Wednesday, November 26, 2008

Thanksgiving Eve

So far I've baked 3 Pecan Pies tonight. Tomorrow all I have to do is make the cranberry sauce which is for me as no one else likes it. Oh the joy of not having to make dressing and turkey. Yes I said dressing first, I like it more. However, that means I am stuck with other people's dressing and honestly I like my mother's recipe best. Maybe I'll make some for Christmas.

Today I have also worked out hard with my friend Sheila. Changed my blog background. Officially become a MckFriend. AND lo and behold found out I have followers! I never added the device because I couldn't imagine I would have any but I have 2. Bless you oh lovely people for making me feel loved tonight.

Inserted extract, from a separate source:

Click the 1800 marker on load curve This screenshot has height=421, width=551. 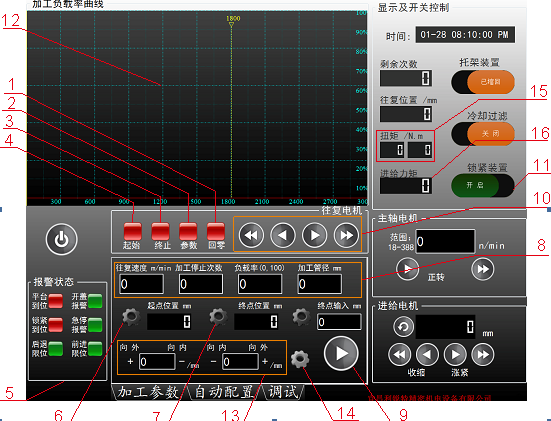232,21
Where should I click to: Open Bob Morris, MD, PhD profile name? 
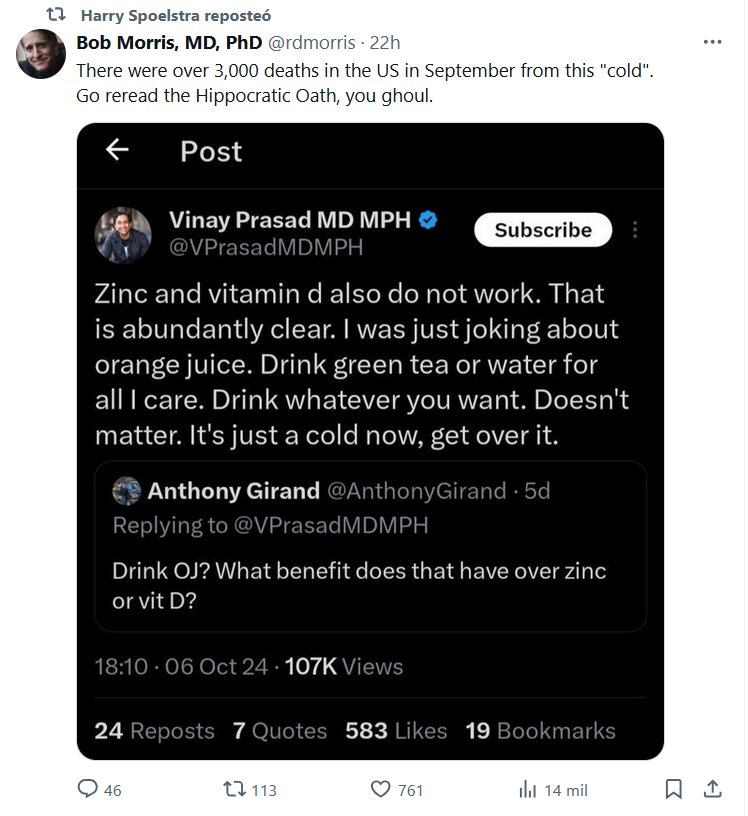click(x=169, y=42)
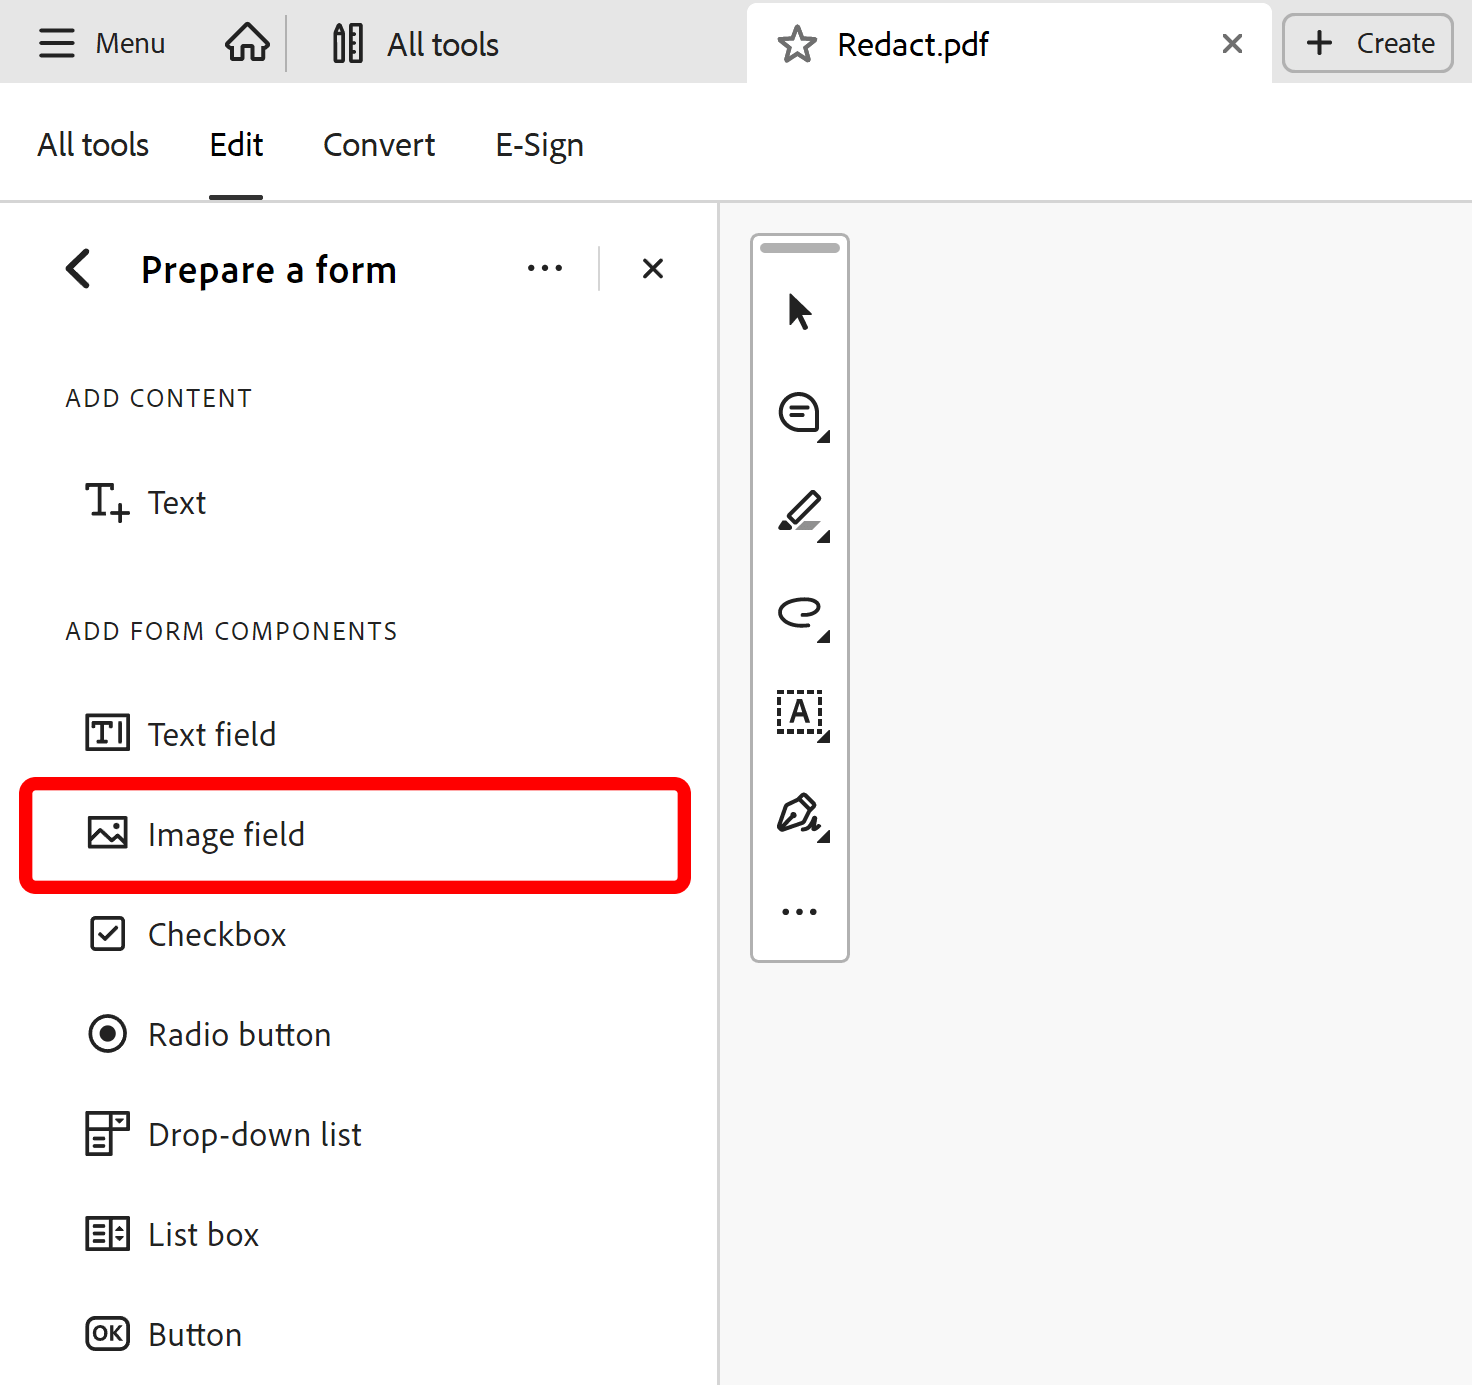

Today after reading that people from my neighborhood and even more shocking, The Dominion!(by way of explanation, George Strait lives in The Dominion)are hitting up the local food banks I really realize how thankful I should be. Yes, I can't keep my budget but if I would, we do have the means to pay off our evil CC debt. I am so blessed to be home with my kids and DH still has a good job to go to every week. It's a new job but since the promoted him after a few months to Regional Manager I'm hoping that is a good sign he won't be let go anytime soon! I can imagine how hard it is to go from affluence to bankruptcy. I have to assume that's the only choice for many in this real estate market. Even here in TX where the economy is better, homes aren't moving!

There is so much sadness and so much strength here in blogworld. As usual today I was blown away by the beautiful Christian women out there and the things they do in this world. At the same time I was heartbroken to read of children suffering through illness, poverty or in abusive situations. My mother used to read such accounts and say she just wanted it to end and for us to be with God. I never got it completely until I had my boys. For anyone to hurt them or for me to have to see them suffer is beyond what I hope to ever have to endure. Almost as much I feel a physical ache in my soul that any child in this land of plenty would lack for anything. Especially love.

I hope in the year to come I will stop focusing so much on my issues and reach out more to the world around me. God has blessed me with more than so many receive, I hope I can continue to see that and give of my time, my money, and myself more.